Era infatti il 1983 quando la Commissione Bozzi provò a dimezzare il numero dei parlamentari, estendendo il novero dei senatori a vita agli ex Presidenti delle Camere ed ex Presidenti della Corte costituzionale.

C i provarono poi De Mita e Nilde Iotti, nella XI legislatura. Anche Massimo D'Alema, nel 1997, cercò di portare il numero di deputati tra 400 e 500 e dei senatori a 200, da integrare con altri 200 rappresentati di regioni ed enti locali. Si provò dunque con la “devolution”, poi fu la volta della bozza Violante, approvata in commissione affari costituzionali della Camera nel 2007, con il placet di Walter Veltroni e Silvio Berlusconi, che andò a ramengo per lo scadere della legislatura. Infine, la ricordiamo bene, la (ben più ampia) riforma Renzi-Boschi, bocciata nel referendum costituzionale del 4 dicembre 2016.

Tutti questi falliti tentativi poggiavano su argomentazioni in parte coincidenti, in parte diverse ma tutte tese a riformare il meccanismo legislativo per renderlo più rapido ed efficace. In nessuno dei predetti casi venne invece adottata la motivazione che sostiene l'attuale riforma: cioè che la rappresentanza parlamentare sia sostanzialmente inutile e costosa, essendo i parlamentari un ceto notoriamente privilegiato.

In ciò, dunque, si differenzia l'attuale tentativo di riforma in salsa pentastellata. La ratio è univoca: lotta alla casta, agli sprechi, ai privilegi. Del resto, diceva Schopenhauer, la realtà, in sé, non esiste; esistono volontà e rappresentazione. I grillini vedono i parlamentari come un fardello inutile, tanto da volerli sostituire con la democrazia diretta. La vittoria del movimento 5 stelle ha dunque prodotto un evento inedito nella storia repubblicana. Gli scettici verso l'istituzione parlamentare sono diventati essi stessi parlamentari ed hanno quindi portato la sfiducia dentro l'istituzione, la quale, oggi, non crede più in se stessa, tanto da volersi annichilire.

Si spiega dunque così la rivoluzione grillina, come un vero e proprio esercizio di introspezione: siamo inutili e dunque occorre rimuoverci. Una implosione aggravata dall'effettivo grado di inesperienza e inconcludenza propagandistica che il populismo invariabilmente porta con sé.

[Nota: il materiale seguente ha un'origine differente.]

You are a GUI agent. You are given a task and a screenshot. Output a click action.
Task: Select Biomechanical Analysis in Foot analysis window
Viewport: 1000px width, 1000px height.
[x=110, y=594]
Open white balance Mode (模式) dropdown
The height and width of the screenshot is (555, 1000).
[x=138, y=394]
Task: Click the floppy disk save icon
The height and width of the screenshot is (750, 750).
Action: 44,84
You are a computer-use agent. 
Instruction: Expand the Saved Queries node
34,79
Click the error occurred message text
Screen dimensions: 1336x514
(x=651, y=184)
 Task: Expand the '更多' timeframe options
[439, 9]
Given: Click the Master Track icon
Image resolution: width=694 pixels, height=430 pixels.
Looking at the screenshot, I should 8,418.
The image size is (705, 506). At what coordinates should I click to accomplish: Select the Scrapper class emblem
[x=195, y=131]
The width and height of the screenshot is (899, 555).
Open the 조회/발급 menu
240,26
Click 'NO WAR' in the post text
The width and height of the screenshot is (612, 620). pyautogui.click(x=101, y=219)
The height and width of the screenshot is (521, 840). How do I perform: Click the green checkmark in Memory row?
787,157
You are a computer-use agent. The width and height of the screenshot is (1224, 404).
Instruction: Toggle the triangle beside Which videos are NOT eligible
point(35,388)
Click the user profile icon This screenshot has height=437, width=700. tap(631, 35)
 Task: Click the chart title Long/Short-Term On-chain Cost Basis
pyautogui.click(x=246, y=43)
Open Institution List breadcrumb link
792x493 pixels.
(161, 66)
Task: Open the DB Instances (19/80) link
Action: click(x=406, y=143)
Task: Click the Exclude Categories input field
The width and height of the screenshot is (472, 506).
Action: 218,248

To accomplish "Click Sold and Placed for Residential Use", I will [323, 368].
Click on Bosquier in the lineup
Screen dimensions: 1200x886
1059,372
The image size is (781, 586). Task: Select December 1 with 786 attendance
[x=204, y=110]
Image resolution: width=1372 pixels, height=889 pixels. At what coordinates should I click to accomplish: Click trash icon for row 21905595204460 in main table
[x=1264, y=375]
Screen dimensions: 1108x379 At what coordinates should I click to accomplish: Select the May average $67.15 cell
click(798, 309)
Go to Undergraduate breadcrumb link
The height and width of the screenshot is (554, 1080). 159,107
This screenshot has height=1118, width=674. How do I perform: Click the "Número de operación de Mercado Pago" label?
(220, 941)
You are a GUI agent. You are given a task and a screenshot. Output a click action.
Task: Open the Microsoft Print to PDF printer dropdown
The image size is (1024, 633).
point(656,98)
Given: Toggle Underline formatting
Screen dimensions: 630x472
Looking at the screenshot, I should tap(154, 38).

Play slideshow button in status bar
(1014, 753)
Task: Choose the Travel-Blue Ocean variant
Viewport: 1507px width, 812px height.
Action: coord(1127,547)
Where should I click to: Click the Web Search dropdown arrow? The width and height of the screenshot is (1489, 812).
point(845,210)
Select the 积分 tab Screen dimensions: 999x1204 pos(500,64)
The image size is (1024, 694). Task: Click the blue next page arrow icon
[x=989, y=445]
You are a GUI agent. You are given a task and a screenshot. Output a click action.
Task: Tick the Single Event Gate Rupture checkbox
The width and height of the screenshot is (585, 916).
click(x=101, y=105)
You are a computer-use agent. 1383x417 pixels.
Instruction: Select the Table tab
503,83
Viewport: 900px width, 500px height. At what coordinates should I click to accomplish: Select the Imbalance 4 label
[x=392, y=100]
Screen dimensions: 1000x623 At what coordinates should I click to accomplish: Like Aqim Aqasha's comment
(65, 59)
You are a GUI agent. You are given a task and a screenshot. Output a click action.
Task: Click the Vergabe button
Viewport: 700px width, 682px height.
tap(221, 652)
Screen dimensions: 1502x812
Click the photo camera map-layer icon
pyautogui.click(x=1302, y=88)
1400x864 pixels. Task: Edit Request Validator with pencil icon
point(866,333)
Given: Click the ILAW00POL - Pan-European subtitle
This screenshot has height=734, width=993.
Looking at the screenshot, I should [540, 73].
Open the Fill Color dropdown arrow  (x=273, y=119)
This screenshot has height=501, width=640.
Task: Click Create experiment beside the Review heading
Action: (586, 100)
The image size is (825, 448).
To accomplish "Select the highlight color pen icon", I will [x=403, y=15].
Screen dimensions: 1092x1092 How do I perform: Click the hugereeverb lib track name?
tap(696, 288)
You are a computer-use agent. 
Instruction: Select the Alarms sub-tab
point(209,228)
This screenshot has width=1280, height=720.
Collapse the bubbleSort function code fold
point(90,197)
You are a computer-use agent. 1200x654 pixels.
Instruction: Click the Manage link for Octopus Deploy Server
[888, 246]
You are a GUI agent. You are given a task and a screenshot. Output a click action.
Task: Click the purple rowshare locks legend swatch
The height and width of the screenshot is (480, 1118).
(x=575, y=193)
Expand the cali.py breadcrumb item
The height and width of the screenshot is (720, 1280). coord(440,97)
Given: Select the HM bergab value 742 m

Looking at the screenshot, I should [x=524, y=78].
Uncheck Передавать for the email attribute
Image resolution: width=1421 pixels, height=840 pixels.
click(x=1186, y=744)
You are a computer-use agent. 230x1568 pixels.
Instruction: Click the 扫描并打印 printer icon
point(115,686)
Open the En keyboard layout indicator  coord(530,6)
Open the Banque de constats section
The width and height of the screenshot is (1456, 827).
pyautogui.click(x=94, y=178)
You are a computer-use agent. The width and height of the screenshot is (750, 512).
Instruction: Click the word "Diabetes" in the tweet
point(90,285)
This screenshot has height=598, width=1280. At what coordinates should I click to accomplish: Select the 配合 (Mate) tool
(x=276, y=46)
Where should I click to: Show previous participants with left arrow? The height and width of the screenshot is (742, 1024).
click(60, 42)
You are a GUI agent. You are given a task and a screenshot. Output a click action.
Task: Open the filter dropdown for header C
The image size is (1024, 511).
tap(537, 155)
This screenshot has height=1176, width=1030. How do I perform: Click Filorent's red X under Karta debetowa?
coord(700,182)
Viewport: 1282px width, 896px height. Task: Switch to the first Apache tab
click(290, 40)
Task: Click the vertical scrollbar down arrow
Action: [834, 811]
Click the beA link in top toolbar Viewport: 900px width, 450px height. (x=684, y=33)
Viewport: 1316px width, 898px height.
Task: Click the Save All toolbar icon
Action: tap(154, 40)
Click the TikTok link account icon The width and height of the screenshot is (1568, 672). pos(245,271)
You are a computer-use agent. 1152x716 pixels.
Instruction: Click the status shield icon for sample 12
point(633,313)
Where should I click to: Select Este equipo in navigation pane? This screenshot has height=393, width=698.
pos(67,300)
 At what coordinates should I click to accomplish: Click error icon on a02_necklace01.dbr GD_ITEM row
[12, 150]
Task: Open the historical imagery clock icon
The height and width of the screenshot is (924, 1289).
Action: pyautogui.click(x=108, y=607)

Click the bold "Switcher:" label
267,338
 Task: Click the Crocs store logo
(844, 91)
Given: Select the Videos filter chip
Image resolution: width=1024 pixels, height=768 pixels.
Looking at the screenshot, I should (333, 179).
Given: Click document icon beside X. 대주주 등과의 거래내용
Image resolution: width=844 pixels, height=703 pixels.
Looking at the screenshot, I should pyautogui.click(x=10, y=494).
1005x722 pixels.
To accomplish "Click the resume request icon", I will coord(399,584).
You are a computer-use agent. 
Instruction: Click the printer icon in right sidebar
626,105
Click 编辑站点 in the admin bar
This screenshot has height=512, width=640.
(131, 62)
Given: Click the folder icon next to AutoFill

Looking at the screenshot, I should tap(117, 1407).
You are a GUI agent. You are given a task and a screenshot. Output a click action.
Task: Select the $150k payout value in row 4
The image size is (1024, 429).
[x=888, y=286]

Resta solo da chiedersi come reagiranno gli italiani a questa ennesima proposta, non basata sull'efficientamento del Parlamento ma su una sostanziale amputazione della rappresentanza parlamentare, percepita come inutile e dannosa. Della serie: le mie mani tremano, tanto vale amputarle. Si avvedano, gli italiani, anche dell'ulteriore paradossale esito di questo taglio: i parlamentari non “amputati” conserveranno, integro, il loro status, i loro emolumenti, i loro privilegi. Verrà infatti ridotto solo il loro numero, così rendendo questa “casta” un circolo ancor più ristretto ed esclusivo. Saranno quindi molti meno, molto più ricercati, molto più potenti. E la loro influenza clientelare aumenterà a dismisura. La cura non arginerà il male ma lo moltiplicherà, con buona pace del giacobinismo grillino.